(Records drawn from a dataset)
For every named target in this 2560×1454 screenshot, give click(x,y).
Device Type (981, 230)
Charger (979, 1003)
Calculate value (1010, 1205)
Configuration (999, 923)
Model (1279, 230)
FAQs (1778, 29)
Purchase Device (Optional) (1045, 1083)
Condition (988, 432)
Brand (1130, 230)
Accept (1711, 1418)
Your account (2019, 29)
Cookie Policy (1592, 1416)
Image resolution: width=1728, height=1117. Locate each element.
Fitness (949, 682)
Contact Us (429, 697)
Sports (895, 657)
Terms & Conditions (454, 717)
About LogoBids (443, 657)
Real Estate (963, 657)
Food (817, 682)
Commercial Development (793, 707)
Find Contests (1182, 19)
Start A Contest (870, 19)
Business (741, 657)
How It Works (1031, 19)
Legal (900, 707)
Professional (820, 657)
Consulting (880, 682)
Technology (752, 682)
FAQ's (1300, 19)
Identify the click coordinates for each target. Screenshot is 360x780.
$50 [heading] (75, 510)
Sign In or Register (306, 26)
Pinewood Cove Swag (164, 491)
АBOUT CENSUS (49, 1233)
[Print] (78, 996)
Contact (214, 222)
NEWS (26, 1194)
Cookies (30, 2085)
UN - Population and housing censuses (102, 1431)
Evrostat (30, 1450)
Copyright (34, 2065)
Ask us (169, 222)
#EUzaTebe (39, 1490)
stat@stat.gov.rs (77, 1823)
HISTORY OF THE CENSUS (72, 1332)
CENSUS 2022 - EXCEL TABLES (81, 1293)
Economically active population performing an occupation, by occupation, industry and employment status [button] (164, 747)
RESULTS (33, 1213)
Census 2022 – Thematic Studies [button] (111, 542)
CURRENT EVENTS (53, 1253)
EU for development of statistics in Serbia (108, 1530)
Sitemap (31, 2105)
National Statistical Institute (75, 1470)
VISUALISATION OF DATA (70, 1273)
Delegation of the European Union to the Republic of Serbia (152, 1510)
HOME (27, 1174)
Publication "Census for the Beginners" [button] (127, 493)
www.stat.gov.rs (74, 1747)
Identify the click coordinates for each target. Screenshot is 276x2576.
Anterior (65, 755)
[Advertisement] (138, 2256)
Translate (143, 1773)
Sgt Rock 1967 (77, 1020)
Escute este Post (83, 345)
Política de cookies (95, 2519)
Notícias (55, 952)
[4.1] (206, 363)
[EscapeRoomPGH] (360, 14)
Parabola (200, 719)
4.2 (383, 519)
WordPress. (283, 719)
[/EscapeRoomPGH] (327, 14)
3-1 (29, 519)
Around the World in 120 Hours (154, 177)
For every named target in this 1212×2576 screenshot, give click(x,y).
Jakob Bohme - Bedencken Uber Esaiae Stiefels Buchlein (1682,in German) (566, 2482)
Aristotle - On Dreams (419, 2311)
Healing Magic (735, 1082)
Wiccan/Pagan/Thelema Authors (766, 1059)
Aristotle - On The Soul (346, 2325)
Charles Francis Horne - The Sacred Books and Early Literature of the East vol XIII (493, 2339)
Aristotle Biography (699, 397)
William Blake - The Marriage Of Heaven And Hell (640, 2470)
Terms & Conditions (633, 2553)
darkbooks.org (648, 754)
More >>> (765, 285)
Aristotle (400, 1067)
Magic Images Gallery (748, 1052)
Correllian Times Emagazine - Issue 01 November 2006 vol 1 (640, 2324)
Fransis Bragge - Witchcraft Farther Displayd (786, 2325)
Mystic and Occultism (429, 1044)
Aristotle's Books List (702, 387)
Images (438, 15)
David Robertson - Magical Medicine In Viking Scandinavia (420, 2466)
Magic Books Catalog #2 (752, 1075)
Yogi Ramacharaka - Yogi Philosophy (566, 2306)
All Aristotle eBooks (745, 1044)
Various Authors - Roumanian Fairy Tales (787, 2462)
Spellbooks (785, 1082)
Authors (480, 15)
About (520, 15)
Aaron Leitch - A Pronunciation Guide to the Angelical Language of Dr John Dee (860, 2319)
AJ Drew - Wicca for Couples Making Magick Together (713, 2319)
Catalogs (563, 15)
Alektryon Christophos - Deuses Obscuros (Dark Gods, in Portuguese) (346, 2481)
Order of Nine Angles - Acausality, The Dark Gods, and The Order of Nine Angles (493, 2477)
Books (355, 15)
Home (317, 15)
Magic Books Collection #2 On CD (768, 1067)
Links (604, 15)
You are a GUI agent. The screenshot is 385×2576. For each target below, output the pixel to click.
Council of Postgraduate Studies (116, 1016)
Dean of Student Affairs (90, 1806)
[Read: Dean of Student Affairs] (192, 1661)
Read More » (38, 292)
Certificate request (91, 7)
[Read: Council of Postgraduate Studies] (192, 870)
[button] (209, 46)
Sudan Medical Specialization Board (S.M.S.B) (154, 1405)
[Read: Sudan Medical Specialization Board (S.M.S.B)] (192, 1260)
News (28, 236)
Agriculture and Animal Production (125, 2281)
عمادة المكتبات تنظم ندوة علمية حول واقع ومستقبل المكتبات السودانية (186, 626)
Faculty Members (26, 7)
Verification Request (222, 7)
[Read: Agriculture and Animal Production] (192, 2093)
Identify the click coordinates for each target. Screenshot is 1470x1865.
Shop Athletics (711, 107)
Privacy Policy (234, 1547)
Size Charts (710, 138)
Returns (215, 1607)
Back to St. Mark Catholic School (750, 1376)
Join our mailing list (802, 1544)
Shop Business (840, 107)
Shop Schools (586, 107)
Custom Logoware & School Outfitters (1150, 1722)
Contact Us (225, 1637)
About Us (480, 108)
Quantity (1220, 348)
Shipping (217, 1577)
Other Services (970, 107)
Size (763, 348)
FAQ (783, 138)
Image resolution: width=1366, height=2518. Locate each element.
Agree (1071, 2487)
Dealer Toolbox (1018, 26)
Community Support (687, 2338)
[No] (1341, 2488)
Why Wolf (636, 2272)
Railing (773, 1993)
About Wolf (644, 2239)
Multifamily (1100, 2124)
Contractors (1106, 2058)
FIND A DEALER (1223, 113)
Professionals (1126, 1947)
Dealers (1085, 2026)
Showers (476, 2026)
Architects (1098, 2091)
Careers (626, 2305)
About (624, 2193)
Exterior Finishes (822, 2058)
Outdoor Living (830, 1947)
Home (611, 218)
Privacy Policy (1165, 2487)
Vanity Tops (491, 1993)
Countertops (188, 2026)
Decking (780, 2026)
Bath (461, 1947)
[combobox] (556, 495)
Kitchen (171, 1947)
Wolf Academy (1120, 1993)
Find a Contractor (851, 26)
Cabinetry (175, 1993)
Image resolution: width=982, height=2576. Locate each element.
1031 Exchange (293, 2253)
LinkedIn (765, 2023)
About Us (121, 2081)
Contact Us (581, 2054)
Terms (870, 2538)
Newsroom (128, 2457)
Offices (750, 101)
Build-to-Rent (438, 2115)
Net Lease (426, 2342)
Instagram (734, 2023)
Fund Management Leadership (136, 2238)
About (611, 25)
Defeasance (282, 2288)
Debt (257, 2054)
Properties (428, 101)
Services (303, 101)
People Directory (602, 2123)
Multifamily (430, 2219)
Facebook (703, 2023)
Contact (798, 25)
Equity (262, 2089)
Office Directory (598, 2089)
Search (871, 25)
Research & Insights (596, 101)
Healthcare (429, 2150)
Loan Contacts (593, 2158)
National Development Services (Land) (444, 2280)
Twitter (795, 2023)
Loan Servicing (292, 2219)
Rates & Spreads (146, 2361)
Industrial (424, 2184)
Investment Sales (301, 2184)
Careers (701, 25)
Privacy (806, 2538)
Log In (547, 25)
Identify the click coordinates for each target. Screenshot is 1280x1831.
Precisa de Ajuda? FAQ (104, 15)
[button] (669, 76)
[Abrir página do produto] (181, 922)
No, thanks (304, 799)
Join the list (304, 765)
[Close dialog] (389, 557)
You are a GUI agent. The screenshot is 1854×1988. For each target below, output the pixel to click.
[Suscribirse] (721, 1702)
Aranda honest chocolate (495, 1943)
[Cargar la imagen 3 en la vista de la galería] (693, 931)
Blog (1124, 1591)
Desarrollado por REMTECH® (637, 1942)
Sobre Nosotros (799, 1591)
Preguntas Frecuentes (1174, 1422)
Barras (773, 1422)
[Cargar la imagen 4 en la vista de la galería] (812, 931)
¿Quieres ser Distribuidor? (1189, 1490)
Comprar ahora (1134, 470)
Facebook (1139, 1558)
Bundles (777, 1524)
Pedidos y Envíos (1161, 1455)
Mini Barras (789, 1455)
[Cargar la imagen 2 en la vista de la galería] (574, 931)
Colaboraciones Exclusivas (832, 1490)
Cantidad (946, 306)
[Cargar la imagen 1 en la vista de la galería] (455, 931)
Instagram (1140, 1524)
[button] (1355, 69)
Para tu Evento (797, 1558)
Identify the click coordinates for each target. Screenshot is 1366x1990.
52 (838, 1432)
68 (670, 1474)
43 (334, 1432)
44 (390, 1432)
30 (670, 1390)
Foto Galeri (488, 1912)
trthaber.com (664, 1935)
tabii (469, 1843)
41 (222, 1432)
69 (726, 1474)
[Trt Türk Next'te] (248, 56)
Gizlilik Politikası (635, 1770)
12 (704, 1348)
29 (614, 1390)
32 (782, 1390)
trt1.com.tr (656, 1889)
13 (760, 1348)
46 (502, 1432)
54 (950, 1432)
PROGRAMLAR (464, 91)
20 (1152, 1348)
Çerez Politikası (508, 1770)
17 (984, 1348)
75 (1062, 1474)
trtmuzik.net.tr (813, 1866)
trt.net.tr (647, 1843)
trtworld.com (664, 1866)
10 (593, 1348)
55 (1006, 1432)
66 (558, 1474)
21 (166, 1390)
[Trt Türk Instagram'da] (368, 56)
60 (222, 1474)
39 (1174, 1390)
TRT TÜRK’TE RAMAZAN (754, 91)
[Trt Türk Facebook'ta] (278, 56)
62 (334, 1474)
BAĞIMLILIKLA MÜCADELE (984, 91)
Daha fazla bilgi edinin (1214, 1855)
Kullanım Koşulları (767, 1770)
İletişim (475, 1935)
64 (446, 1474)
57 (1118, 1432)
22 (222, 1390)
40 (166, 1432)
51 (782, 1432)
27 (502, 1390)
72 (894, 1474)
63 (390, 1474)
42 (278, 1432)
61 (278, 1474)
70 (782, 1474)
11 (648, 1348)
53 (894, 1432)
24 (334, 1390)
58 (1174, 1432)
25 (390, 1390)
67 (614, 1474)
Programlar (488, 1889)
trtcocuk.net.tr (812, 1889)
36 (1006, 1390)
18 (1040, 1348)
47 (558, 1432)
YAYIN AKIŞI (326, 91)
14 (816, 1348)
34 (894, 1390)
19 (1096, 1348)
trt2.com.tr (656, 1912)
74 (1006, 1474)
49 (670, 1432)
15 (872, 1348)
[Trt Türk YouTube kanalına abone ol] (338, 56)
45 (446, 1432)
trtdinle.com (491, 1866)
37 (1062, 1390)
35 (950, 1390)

* _What is needed_
For this exercise, please output exactly the lines above starting at the line with "Food (817, 682)" and ending at the line with "CENSUS 2022 - EXCEL TABLES (81, 1293)", ends included.

* _Exercise solution_
Food (817, 682)
Commercial Development (793, 707)
Find Contests (1182, 19)
Start A Contest (870, 19)
Business (741, 657)
How It Works (1031, 19)
Legal (900, 707)
Professional (820, 657)
Consulting (880, 682)
Technology (752, 682)
FAQ's (1300, 19)
Identify the click coordinates for each target. Screenshot is 360x780.
$50 [heading] (75, 510)
Sign In or Register (306, 26)
Pinewood Cove Swag (164, 491)
АBOUT CENSUS (49, 1233)
[Print] (78, 996)
Contact (214, 222)
NEWS (26, 1194)
Cookies (30, 2085)
UN - Population and housing censuses (102, 1431)
Evrostat (30, 1450)
Copyright (34, 2065)
Ask us (169, 222)
#EUzaTebe (39, 1490)
stat@stat.gov.rs (77, 1823)
HISTORY OF THE CENSUS (72, 1332)
CENSUS 2022 - EXCEL TABLES (81, 1293)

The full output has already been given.